Voltage between grounds

Adjuster

Joined Dec 26, 2010
2,148
It may be capacitive leakage through the wall wart, via deliberate filter capacitors or otherwise. This assumes that it is not supposed to have its own mains ground though.

If it is intended to be grounded, something would seem to have dropped off and needs to be fixed. If not it's probably not surprising: modern meters have typically 10Mohm input impedance, so you would not need much coupling to mains live to get 10V.

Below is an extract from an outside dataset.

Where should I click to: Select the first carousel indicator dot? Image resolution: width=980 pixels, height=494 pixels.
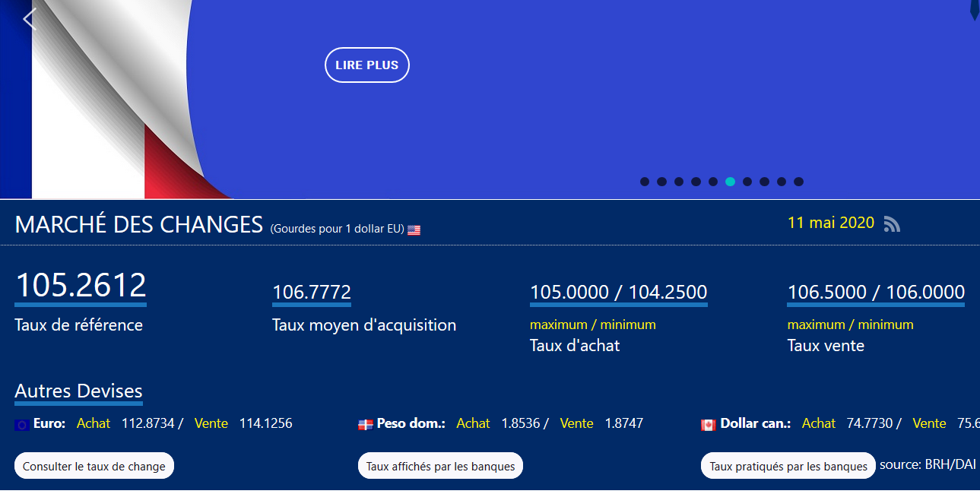coord(645,182)
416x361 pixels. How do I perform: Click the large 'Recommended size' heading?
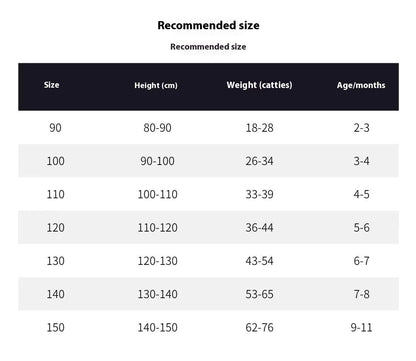(x=208, y=25)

What would not be OK would be if this voltage is capable of driving any serious current: that might indicate a wiring mistake like Earth/neutral transposed. You might not want to join the shields together again until you are sure that this is not so.
 

Thread Starter

Goddamnox

Joined Oct 22, 2011
2
The ac/dc adaptor does have a metal earth prong not a plastic one, this does not seems to have continuity through to the dc plug end though.
I have checked this adaptor is the correct polarity and voltage and it has very low ripple. It is not overheating and seems to be working fine.

I have tried running the frequency meter from a bench supply and I still get about 3.9v ac 50hz across the screens?

Could you advise on how best to check if this voltage can drive serious current, as you say?

Thanks
 

Adjuster

Joined Dec 26, 2010
2,148
And kiss goodbye to the meter, or at least its fuse if there is a large amount of current available!

A safer way would be to get a resistor rated for the full local mains voltage (for safety), and use a VOLT meter in parallel with that. A 220kohm 1/2W might be a starting point.

In practice this is may be a tiny leak and the current range might be fine, but I prefer to err on the side of caution, especially when giving advice.